Six die but Syrian Prime Minister Wael al-Halki survives bomb attack on convoy in Damascus

 

Beirut

The Prime Minister of Syria, Wael Nader al-Halqi, survived an assassination attempt on Monday as he was driven in convoy through Damascus.

In the latest of a string of attacks on high-ranking officials, the government said that “terrorists” had targeted the car of  Mr Halqi, killing one person.

State television showed fireman hosing down the charred wreckage of a car in the Mazzeh neighbourhood, home to several embassies and many high-ranking regime officials.

Some opposition activists claimed that the assassination was staged by the regime, pointing to the tight security in the area, with its numerous checkpoints.

The Syrian Prime Minister, who took over after his predecessor Riad al-Hijab escaped to Jordan last year, wields little real power. However, if the attack was perpetrated by rebels it shows that they are still able to strike at high-level targets in the heart of Damascus, despite recent assertions by the regime that they have the upper hand in the conflict.

A Syrian government official said that an improvised explosive device was planted on a parked car and detonated as Mr Halqi’s car passed by.

Susan Ahmed, a Damascus-based opposition activist, claimed that the regime was behind the bombing. “Everything points to that,” she said. “State television was there immediately and this area is very secure.
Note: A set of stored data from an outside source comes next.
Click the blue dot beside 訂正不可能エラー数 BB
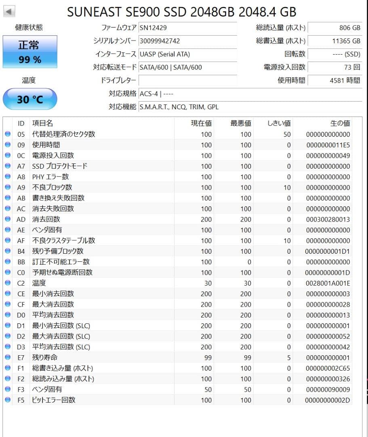This screenshot has width=368, height=437. [x=8, y=262]
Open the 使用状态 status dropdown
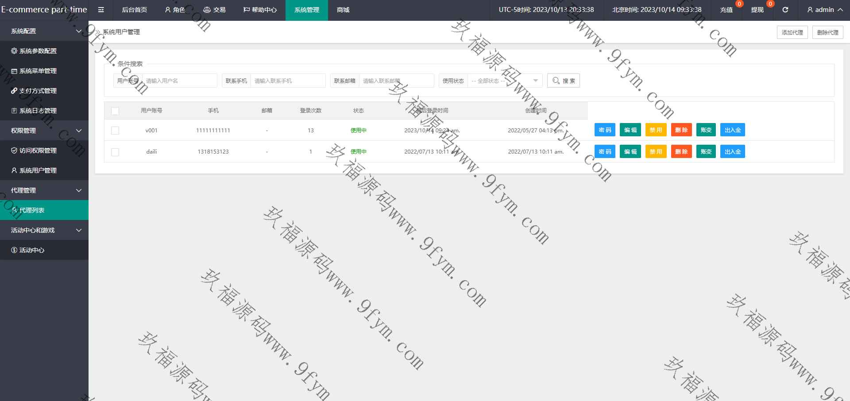This screenshot has width=850, height=401. pos(505,81)
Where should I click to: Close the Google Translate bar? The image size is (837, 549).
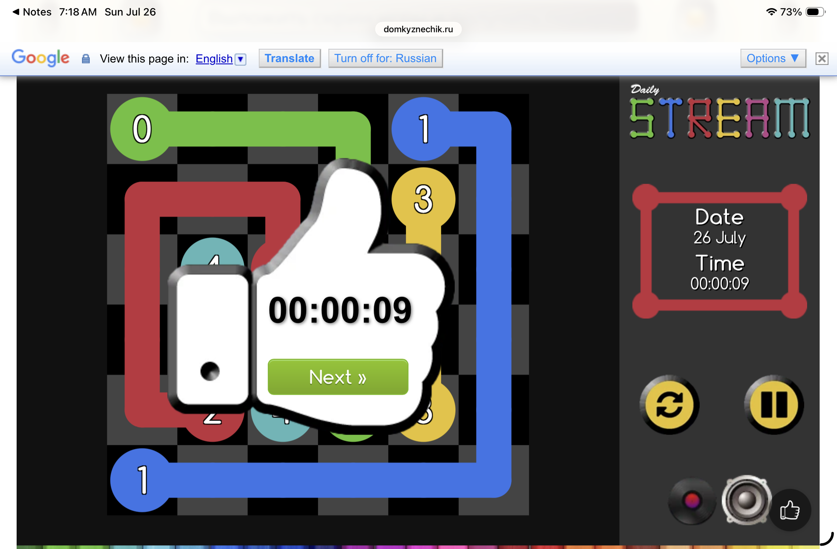[822, 58]
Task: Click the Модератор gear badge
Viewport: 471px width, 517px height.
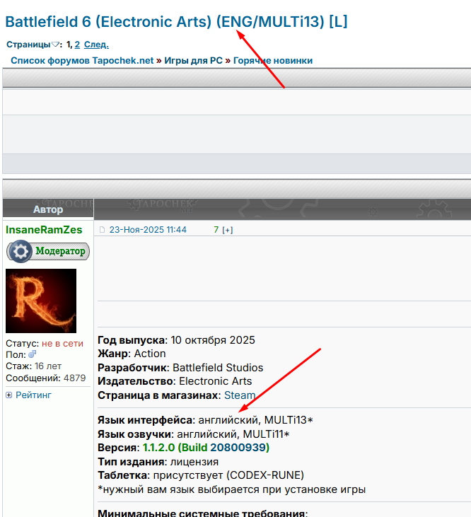Action: pyautogui.click(x=47, y=251)

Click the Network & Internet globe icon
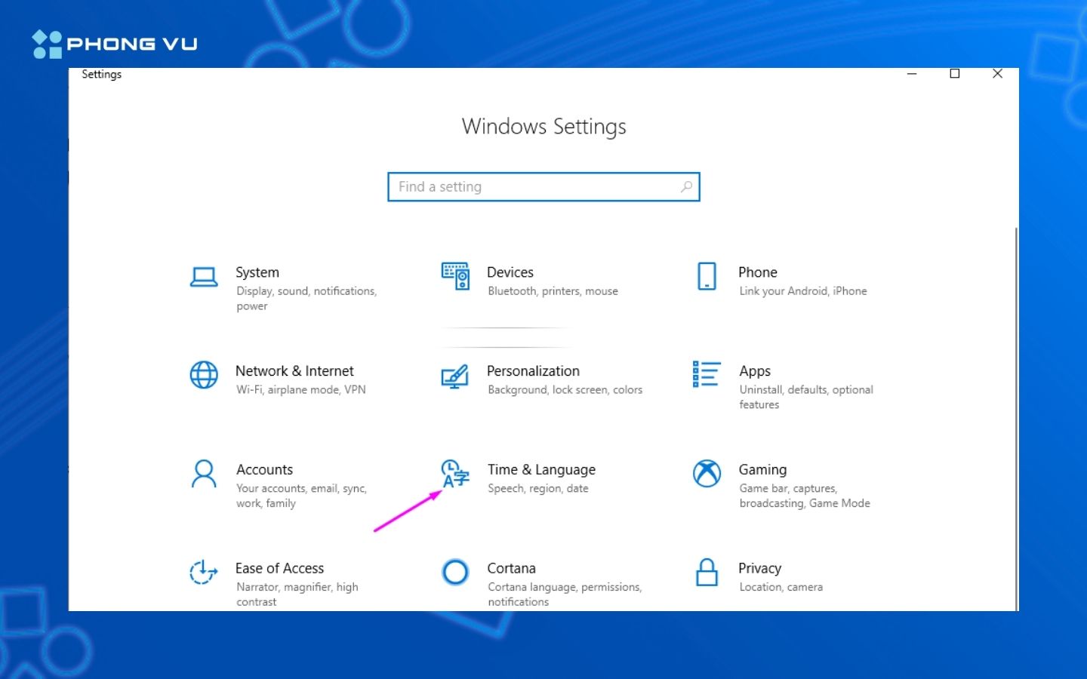tap(204, 375)
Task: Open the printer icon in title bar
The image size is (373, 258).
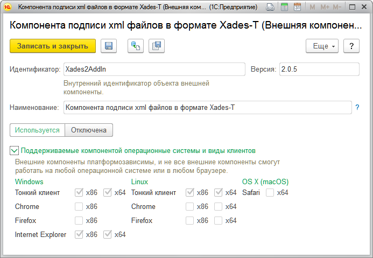Action: click(270, 8)
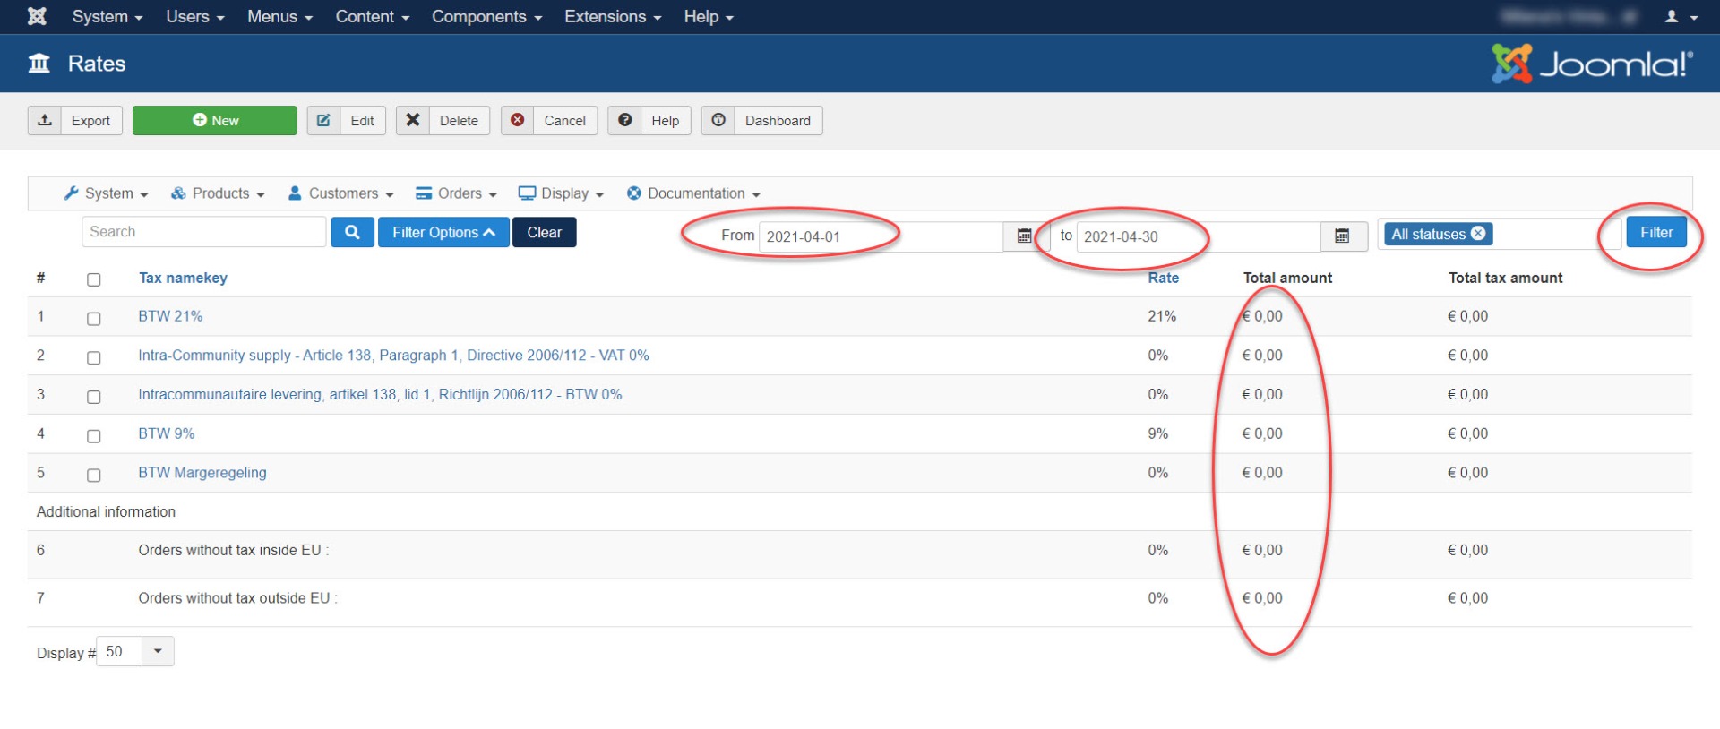Click the Export upload icon
The image size is (1720, 729).
pyautogui.click(x=45, y=120)
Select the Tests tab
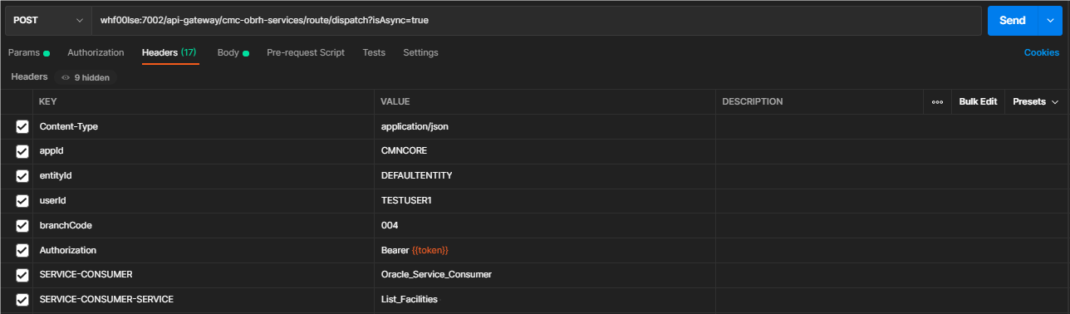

Usually when the Free Syrian Army targets any person, they declare that.”

No one had claimed responsibility for the blast. Al Nusra Front, an Islamist fighting group designated a terrorist organisation by the United States has admitted carrying out similar operations in the past, including a blast at the Syrian national security building in June that killed four top regime officials, including President Bashar al-Assad’s brother-in-law. 

The Obama administration is coming under increasing pressure to act more decisively on Syria as jihadist groups become more prominent. US politicians warned on Monday that Syria’s chemical weapons could end up in the hands of enemy groups.